++++ Source text ++++

Natural Language Tool Kit – Tutorial 19

Sentiment Analysis Module 

This section brings all the detail together to create a module that can be used to monitor twitter sentiment.

The code for this is seperated into two blocks.

The first pickles most of the heavy training to save time in future iteration:-.

import nltk
import random
#from nltk.corpus import movie_reviews
from nltk.classify.scikitlearn import SklearnClassifier
import pickle
from sklearn.naive_bayes import MultinomialNB, BernoulliNB
from sklearn.linear_model import LogisticRegression, SGDClassifier
from sklearn.svm import SVC, LinearSVC, NuSVC
from nltk.classify import ClassifierI
from statistics import mode
from nltk.tokenize import word_tokenize
#from unidecode import unidecode

class VoteClassifier(ClassifierI):
    def __init__(self, *classifiers):
        self._classifiers = classifiers

    def classify(self, features):
        votes = []
        for c in self._classifiers:
            v = c.classify(features)
            votes.append(v)
        return mode(votes)

    def confidence(self, features):
        votes = []
        for c in self._classifiers:
            v = c.classify(features)
            votes.append(v)

        choice_votes = votes.count(mode(votes))
        conf = choice_votes / len(votes)
        return conf

short_pos = open("positive.txt","r", encoding='utf-8', errors='replace').read() ## had to add a line to tell the open function to use utf-8
short_neg = open("negative.txt","r", encoding='utf-8', errors='replace').read()

# move this up here
all_words = []
documents = []

#  j is adject, r is adverb, and v is verb
#allowed_word_types = ["J","R","V"]
allowed_word_types = ["J"]

for p in short_pos.split('\n'):
    documents.append( (p, "pos") )
    words = word_tokenize(p)
    pos = nltk.pos_tag(words)
    for w in pos:
        if w[1][0] in allowed_word_types:
            all_words.append(w[0].lower())

for p in short_neg.split('\n'):
    documents.append( (p, "neg") )
    words = word_tokenize(p)
    pos = nltk.pos_tag(words)
    for w in pos:
        if w[1][0] in allowed_word_types:
            all_words.append(w[0].lower())

save_documents = open("pickled_algos/documents.pickle","wb")

++++ Recorded information ++++

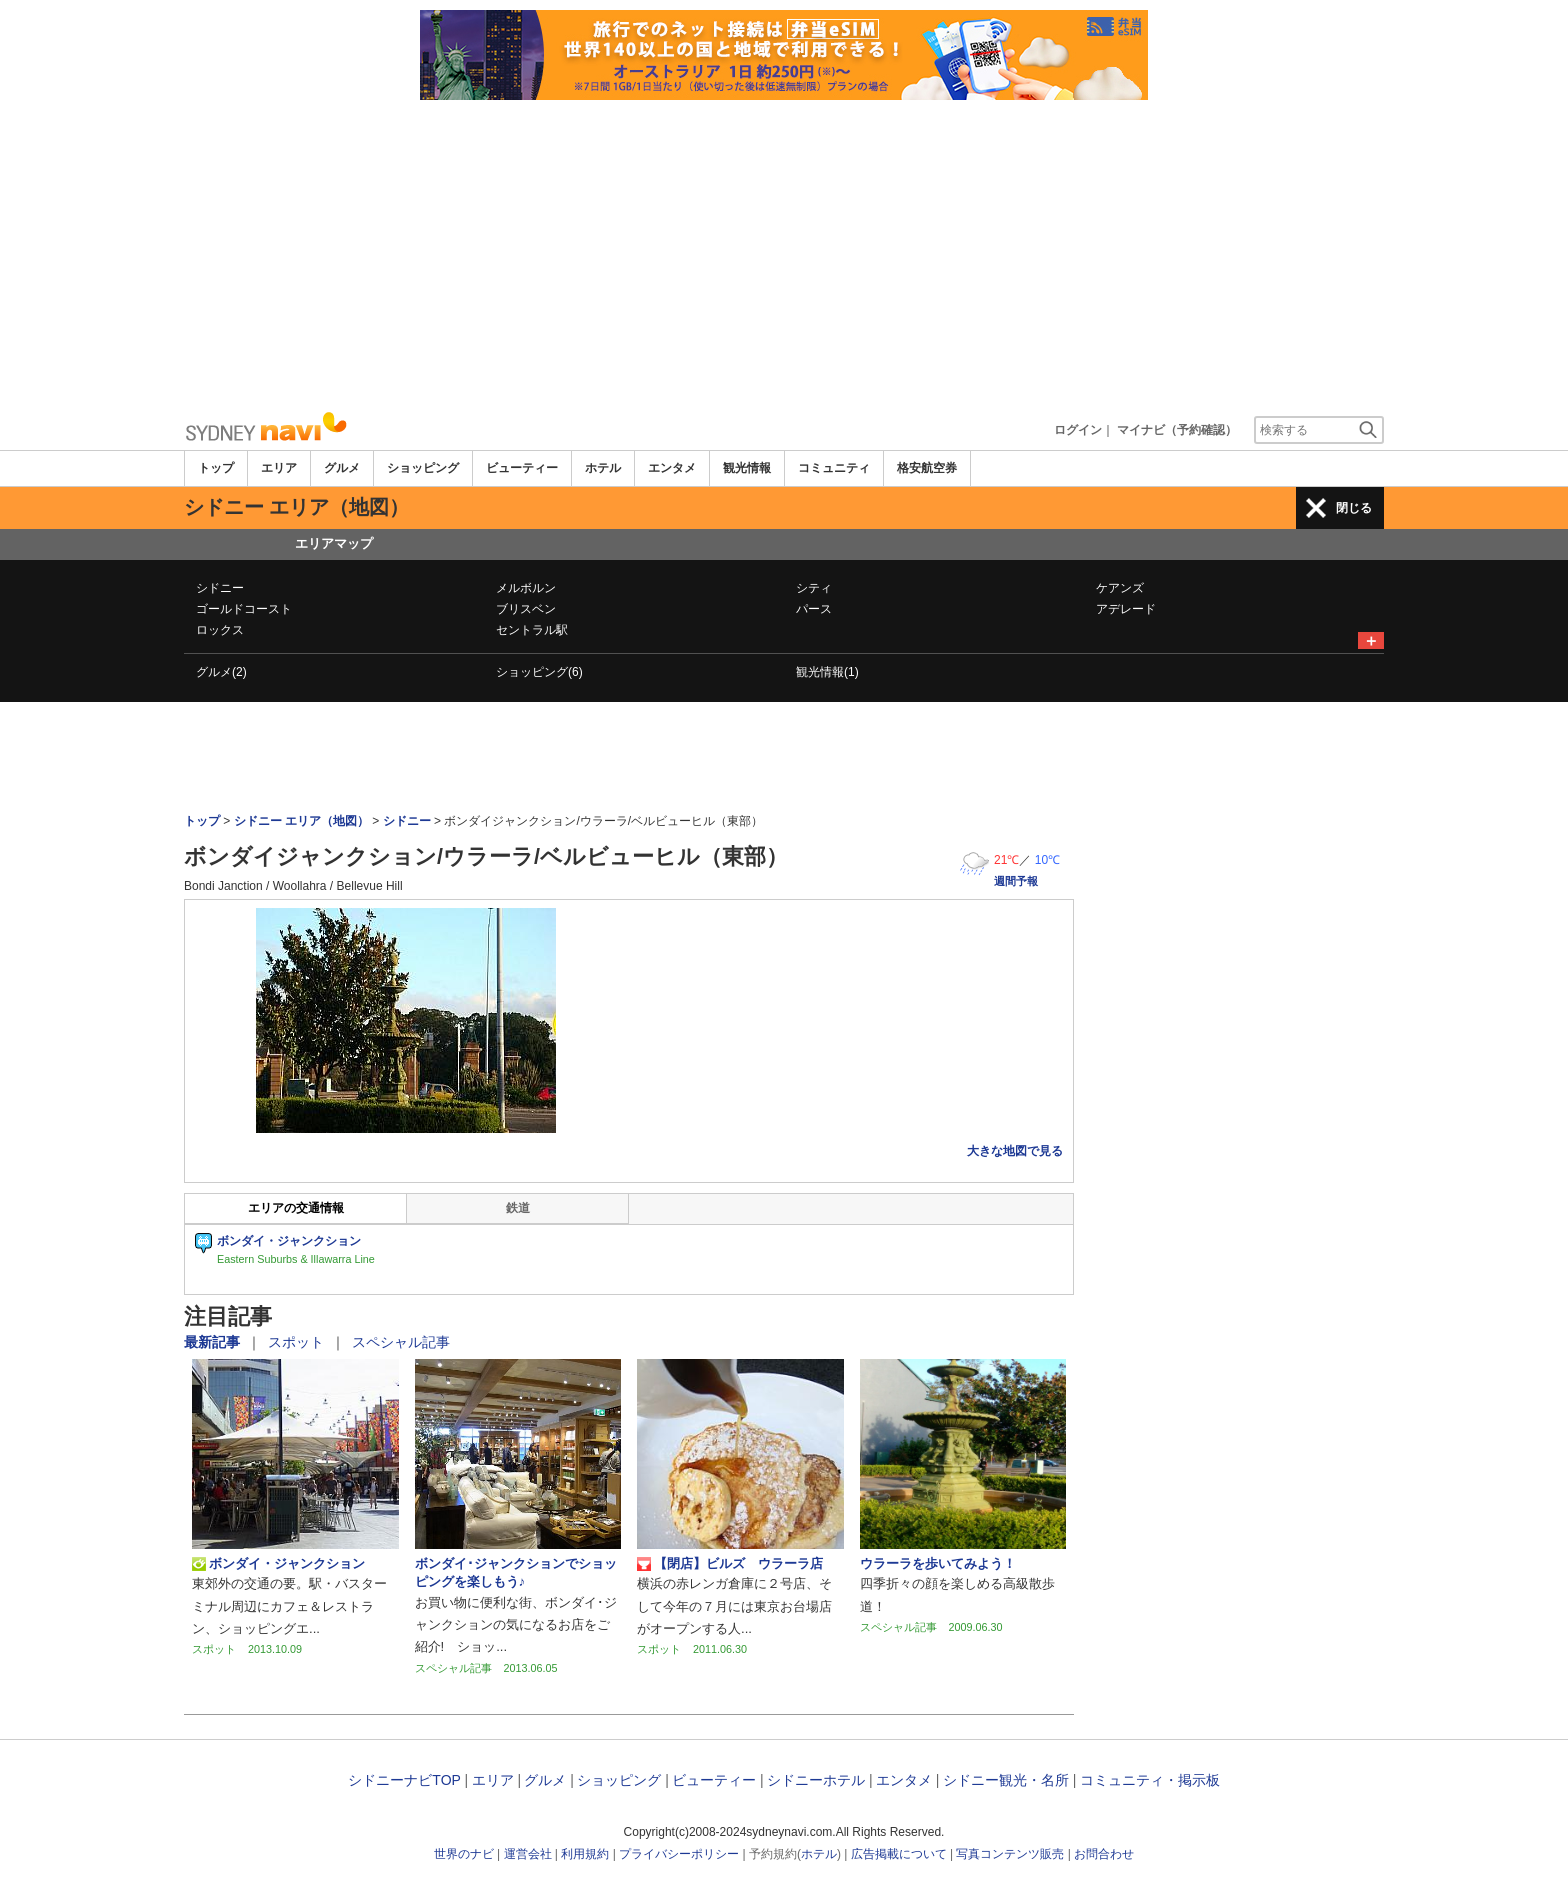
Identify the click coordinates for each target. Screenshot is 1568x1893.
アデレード (1126, 609)
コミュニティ (834, 468)
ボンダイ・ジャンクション (278, 1564)
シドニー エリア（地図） (301, 821)
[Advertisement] (784, 250)
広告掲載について (899, 1854)
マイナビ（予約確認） (1177, 430)
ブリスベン (526, 609)
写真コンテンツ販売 (1010, 1854)
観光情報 (747, 468)
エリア (279, 468)
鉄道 (518, 1208)
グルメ (342, 468)
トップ (216, 468)
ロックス (220, 630)
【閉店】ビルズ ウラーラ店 (730, 1564)
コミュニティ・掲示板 (1150, 1780)
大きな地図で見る (1015, 1151)
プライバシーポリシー (679, 1854)
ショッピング (423, 468)
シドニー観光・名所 (1006, 1780)
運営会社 (528, 1854)
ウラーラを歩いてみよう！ (938, 1563)
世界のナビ (464, 1854)
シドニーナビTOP (404, 1780)
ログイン (1078, 430)
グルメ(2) (221, 672)
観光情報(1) (827, 672)
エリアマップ (334, 543)
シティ (814, 588)
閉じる (1354, 508)
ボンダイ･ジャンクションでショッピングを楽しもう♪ (516, 1572)
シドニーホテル (816, 1780)
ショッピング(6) (539, 672)
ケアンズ (1120, 588)
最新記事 (214, 1342)
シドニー (220, 588)
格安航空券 (927, 468)
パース (814, 609)
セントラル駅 (532, 630)
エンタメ (672, 468)
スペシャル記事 (401, 1342)
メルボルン (526, 588)
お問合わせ (1104, 1854)
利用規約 (585, 1854)
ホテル (603, 468)
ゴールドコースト (244, 609)
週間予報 (1016, 881)
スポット (298, 1342)
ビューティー (522, 468)
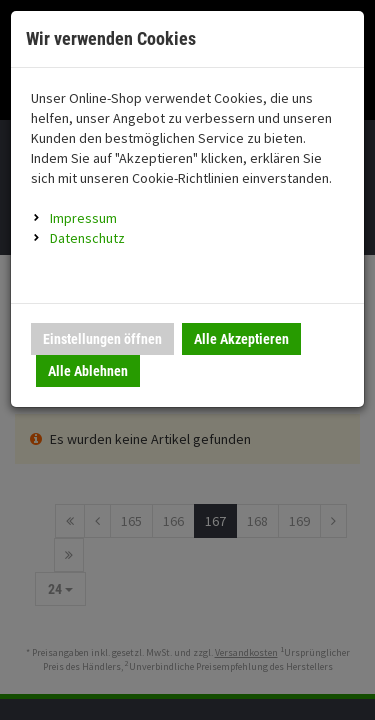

++++

» **Job 1**: According to the sentiment analysis tutorial, into how many blocks is the code separated?
» **Job 2**: List every classifier class that the sentiment analysis tutorial imports from sklearn.
» **Job 3**: Continue the sentiment analysis tutorial from the point where it stops.
None of the records are needed here.

» **Task result 1**: Two blocks.

» **Task result 2**: MultinomialNB, BernoulliNB, LogisticRegression, SGDClassifier, SVC, LinearSVC, NuSVC

» **Task result 3**:
pickle.dump(documents, save_documents)
save_documents.close()


all_words = nltk.FreqDist(all_words)


word_features = list(all_words.keys())[:5000]


save_word_features = open("pickled_algos/word_features5k.pickle","wb")
pickle.dump(word_features, save_word_features)
save_word_features.close()


def find_features(document):
    words = word_tokenize(document)
    features = {}
    for w in word_features:
        features[w] = (w in words)

    return features

featuresets = [(find_features(rev), category) for (rev, category) in documents]

random.shuffle(featuresets)
print(len(featuresets))

testing_set = featuresets[7400:] # memory limitations on the Pi meant this needed reducing from 10,000
training_set = featuresets[:7400]

save_featuresets = open("pickled_algos/featuresets.pickle","wb") ## added code to pickle featuresets
pickle.dump(featuresets, save_featuresets)
save_featuresets.close()

classifier = nltk.NaiveBayesClassifier.train(training_set)
print("Original Naive Bayes Algo accuracy percent:", (nltk.classify.accuracy(classifier, testing_set))*100)
classifier.show_most_informative_features(15)

###############
save_classifier = open("pickled_algos/originalnaivebayes5k.pickle","wb")
pickle.dump(classifier, save_classifier)
save_classifier.close()

MNB_classifier = SklearnClassifier(MultinomialNB())
MNB_classifier.train(training_set)
print("MNB_classifier accuracy percent:", (nltk.classify.accuracy(MNB_classifier, testing_set))*100)

save_classifier = open("pickled_algos/MNB_classifier5k.pickle","wb")
pickle.dump(MNB_classifier, save_classifier)
save_classifier.close()

BernoulliNB_classifier = SklearnClassifier(BernoulliNB())
BernoulliNB_classifier.train(training_set)
print("BernoulliNB_classifier accuracy percent:", (nltk.classify.accuracy(BernoulliNB_classifier, testing_set))*100)

save_classifier = open("pickled_algos/BernoulliNB_classifier5k.pickle","wb")
pickle.dump(BernoulliNB_classifier, save_classifier)
save_classifier.close()

LogisticRegression_classifier = SklearnClassifier(LogisticRegression())
LogisticRegression_classifier.train(training_set)
print("LogisticRegression_classifier accuracy percent:", (nltk.classify.accuracy(LogisticRegression_classifier, testing_set))*100)

save_classifier = open("pickled_algos/LogisticRegression_classifier5k.pickle","wb")
pickle.dump(LogisticRegression_classifier, save_classifier)
save_classifier.close()


LinearSVC_classifier = SklearnClassifier(LinearSVC())
LinearSVC_classifier.train(training_set)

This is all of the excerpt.